El siglo III vio el surgimiento de un gran número de tribus germánicas del Oeste: alamanes, francos, catos, sajones, frisones y turingios. En ese momento estos pueblos iniciaron el periodo de las grandes migraciones que se extendió por varios siglos.[1] Estos y otros pueblos germanos son los ancestros de los alemanes actuales.

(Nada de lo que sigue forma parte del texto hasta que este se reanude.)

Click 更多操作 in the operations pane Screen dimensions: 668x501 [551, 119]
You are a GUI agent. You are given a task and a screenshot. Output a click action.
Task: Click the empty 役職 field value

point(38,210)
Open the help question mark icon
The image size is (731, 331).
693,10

Estas "migraciones" básicamente consistieron en la conquista de diferentes regiones del Imperio Romano por varias tribus germánicas, entre las que destacan los Francos, los Visigodos y los Ostrogodos, primero como una forma de restituir lo que habían perdido ayudando a los romanos en las guerras contra los Hunos en el siglo V, ya que los emperadores romanos prometían tierras en Italia a los reyes de los pueblos germánicos, pero después no las entregaban y los reyes las tomaban; luego como Federati (confederados) de los romanos cuando el imperio romano no tenía recursos para defenderse de los invasores externos, como los Vándalos, que también eran tribus germánicas. Los Visigodos tomaron Dacia y los Vándalos se instalaron en Hispania (la actual España y Portugal). El emperador romano cedió Hispania a los Visigodos si ellos sacaban a los Vándalos del imperio. Los Vándalos, huyendo de los Visigodos, marcharon al norte de África y lo saquearon. Desde la ciudad de Alejandría los Vándalos llegaron a un astillero, aprendieron a fabricar barcos, se convirtieron en piratas y asolaron el mediterráneo.

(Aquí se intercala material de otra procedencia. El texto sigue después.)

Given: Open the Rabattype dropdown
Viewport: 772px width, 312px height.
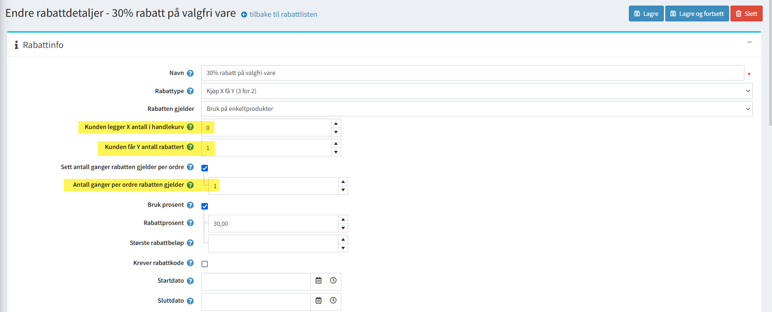Looking at the screenshot, I should point(476,91).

Este proceso de alianzas temporales con antiguos enemigos dio origen al feudalismo de la edad media. Como la idea de esclavitud de los germánicos consistía en cobrar impuestos y dejar que los contribuyentes (los esclavos) sigan haciendo lo que saben hacer, ese fue el sistema de gobierno impuesto en el imperio romano desintegrado.

Época medieval

Desde que sucedió a su padre Pipino el Breve en 768, el nuevo rey de los francos, Carlomagno, consolidó la monarquía en este pueblo e inició un rápido avance hacia buena parte de los territorios de la Europa Occidental. Sajonia y Baviera, los dos Estados más organizados de Germania cayeron bajo su yugo. Su autoridad fue confirmada al ser coronado Emperador en el año 800 en Roma, y en consecuencia ser nombrado como máximo poder político del mundo cristiano. La ciudad alemana de Aquisgrán se convirtió en la capital imperial. Su hijo Ludovico Pío heredó su imperio, pero su débil figura provocó el inicio del declive, culminado con la partición imperial en los sucesivos Tratado de Verdún (843), Tratado de Meersen (870) y Tratado de Ribemont (880). Francia Oriental, surgida en Verdún con Luis el Germánico, nieto de Carlomagno, como rey, sería el germen de lo que hoy es Alemania. Las regiones al oeste del río Rin quedaron englobadas en la llamada Lotaringia, tierras de Lotario I, hermano y rival de Luis, junto con las zonas más orientales de Francia y el Reino de Italia, con Roma como su capital.

Al morir Luis en 875, la Francia Oriental quedó dividida entre sus tres hijos, en tres porciones: Sajonia (norte), Baviera (sudeste) y Suabia (sudoeste). A diferencia de lo vivido hasta entonces, los tres Estados colaboraron estrechamente. Avatares de las historia llevaron a Carlos III el Gordo, rey de Suabia, a gobernar sobre todo el viejo imperio carolingio entre 881 y 887. Sin embargo, la lengua común y la también común legislación provocaron en ese momento un sentimiento alemán que perduraría hasta nuestros días. La época medieval termina en España con el descubrimiento de América, pero probablemente en Alemania con Martin Lutero.